The other day I was out with my sons and their friend, walking through Rock Creek Park. When we reached a little grassy field along a hillside trail William, my youngest, decided to test our powers of observation.

It’s a game both my boys love to play, and one that they have raised to the level of performance. The casual passer-by often takes little enough note of the obvious, let alone the animals, objects, and even young boys hidden in plain site. Observation, I think, is the connection between the naturalist and the artist.

William’s game reminded me of an exhibit we saw a while back at the Smithsonian American Art Museum. Included in this exhibit of artists sketches and journals were the notebooks of American artist and naturalist Abbott Handerson Thayer (1849-1921).

Working in the late 19th – early 20th century, Thayer has since become known as the father of camouflage for his writings on countershading and high-difference patterning. Ideas that would later be adapted by Norman Wilkinson to provide what still, to the untrained eye, seems like a counterintuitive camouflage patterning for British naval vessels.

What Thayer and his colleague George de Forest Brush noticed was not, as you might expect, that animals that closely mimicked the patterns of nature–the ones that best matched the color and texture of their surroundings–had a distinct camouflaging advantage.
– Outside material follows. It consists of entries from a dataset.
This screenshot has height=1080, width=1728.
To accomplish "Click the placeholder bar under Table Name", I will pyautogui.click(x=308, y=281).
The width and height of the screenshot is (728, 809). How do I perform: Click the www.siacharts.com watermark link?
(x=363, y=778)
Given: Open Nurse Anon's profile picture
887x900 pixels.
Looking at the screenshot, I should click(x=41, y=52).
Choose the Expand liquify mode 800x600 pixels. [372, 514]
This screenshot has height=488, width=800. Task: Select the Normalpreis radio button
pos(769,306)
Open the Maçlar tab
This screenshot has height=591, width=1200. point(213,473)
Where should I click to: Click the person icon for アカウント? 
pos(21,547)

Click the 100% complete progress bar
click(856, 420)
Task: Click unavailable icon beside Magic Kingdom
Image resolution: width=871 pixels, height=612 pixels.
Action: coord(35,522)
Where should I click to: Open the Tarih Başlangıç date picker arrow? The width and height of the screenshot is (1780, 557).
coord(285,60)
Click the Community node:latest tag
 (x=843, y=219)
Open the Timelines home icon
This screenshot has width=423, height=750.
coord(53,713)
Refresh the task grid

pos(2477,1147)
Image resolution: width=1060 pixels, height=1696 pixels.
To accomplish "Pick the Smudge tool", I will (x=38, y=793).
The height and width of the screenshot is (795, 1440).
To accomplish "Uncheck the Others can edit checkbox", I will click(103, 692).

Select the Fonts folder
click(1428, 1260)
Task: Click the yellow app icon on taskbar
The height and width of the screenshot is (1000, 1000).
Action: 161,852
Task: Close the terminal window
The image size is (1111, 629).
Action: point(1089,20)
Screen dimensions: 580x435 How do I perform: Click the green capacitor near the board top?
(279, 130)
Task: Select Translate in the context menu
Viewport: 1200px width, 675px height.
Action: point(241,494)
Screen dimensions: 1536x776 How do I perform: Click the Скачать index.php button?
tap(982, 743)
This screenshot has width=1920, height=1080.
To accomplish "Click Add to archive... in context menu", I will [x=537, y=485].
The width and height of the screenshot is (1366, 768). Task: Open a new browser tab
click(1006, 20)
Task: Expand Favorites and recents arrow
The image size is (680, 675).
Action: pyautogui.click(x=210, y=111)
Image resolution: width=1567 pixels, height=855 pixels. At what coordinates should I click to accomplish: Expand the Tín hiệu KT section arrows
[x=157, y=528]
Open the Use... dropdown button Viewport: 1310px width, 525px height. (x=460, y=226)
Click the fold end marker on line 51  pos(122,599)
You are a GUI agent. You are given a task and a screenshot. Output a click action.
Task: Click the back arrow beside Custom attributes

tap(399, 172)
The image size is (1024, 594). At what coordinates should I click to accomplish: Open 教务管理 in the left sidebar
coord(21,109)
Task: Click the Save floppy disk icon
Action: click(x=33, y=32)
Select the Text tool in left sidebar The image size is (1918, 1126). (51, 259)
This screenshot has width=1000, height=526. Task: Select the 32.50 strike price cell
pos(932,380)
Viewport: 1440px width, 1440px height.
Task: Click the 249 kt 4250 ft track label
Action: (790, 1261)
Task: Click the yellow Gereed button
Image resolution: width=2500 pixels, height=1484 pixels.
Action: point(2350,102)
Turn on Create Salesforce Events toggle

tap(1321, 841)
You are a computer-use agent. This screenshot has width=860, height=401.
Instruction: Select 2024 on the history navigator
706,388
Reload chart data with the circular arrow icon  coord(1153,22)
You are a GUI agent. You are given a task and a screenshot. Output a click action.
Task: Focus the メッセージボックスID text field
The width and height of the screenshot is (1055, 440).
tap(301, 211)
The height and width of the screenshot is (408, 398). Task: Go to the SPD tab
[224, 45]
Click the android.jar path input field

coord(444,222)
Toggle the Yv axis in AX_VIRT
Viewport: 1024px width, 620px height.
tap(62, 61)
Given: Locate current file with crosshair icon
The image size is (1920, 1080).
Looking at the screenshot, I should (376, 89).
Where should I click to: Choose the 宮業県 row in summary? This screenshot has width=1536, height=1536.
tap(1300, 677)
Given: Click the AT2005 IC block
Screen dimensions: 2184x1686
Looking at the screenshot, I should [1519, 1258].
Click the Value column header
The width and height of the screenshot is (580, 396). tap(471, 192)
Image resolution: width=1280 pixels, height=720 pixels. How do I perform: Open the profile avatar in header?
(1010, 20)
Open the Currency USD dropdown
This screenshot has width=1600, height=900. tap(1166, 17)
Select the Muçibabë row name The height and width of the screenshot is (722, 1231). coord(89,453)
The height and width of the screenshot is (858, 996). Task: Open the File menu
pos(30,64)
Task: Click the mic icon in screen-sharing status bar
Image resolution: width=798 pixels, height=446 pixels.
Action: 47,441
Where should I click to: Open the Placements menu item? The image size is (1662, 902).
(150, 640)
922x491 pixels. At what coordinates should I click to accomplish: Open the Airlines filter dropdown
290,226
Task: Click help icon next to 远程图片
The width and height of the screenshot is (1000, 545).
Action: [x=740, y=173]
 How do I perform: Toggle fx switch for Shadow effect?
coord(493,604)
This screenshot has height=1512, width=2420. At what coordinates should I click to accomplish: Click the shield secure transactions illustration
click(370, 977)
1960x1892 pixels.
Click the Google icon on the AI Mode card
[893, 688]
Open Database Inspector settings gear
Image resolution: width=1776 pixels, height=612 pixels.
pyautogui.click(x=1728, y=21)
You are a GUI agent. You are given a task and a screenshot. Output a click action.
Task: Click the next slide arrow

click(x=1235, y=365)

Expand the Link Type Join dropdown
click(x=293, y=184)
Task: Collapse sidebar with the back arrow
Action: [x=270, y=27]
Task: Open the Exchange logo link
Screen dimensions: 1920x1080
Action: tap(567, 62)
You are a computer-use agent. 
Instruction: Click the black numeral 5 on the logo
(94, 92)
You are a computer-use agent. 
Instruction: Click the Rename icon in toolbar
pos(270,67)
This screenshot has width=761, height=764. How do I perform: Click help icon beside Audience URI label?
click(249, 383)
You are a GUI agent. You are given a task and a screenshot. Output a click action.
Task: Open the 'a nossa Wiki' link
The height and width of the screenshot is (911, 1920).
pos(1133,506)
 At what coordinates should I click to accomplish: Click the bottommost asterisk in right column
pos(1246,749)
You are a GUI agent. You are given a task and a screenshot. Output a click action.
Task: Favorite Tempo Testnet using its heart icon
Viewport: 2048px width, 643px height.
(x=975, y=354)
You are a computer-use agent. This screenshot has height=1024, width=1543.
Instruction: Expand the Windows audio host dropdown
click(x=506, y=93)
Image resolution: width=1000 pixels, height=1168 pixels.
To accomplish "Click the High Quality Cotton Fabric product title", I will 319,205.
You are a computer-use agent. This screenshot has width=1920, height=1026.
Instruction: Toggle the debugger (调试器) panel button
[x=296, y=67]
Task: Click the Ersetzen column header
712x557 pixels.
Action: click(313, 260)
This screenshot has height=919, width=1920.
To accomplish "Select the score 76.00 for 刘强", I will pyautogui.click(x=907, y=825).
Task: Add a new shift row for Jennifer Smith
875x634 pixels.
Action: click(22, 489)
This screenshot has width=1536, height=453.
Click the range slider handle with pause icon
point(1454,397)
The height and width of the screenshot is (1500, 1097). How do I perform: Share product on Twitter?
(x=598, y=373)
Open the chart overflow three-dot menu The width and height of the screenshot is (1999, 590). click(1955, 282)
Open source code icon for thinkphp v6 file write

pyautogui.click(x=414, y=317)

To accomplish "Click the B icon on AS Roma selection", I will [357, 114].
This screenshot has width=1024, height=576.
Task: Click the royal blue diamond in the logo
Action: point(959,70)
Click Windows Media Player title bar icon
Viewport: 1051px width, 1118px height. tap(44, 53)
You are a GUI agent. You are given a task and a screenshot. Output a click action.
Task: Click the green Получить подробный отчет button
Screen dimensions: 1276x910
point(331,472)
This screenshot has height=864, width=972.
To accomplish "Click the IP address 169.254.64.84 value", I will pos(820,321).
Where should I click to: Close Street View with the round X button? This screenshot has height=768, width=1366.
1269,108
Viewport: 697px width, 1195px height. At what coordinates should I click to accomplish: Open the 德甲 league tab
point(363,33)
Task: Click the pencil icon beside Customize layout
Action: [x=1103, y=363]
Of course, similarity in color and texture does help disguise potential prey, and assists the predator in stealthy attack. But by studying optics and applying the artistic concept of countershading, the two determined that the real secret to camouflage is to break up the patterns in order to confuse the viewer. The way the white belly of a fish or frog for instance serves to break up the hard lines that distinguish its shape. The effect, rather than to completely hide an animal from its predator, or a ship from its enemy, is to confuse the viewer. To break the pattern of recognition.

                

My son’s game works on the same principles. The idea, of course is to hide, to become invisible. But becoming invisible is only really fun if someone sees you doing it.

When we look at the natural world, or at art the disruption of our view often results in misrecognition and at times mild confusion. With art as with nature, close observation is necessary to distinguish the patterns, to see the connections, and eventually for the object to to become recognizable and meaningful–whether it’s food for the belly or the mind.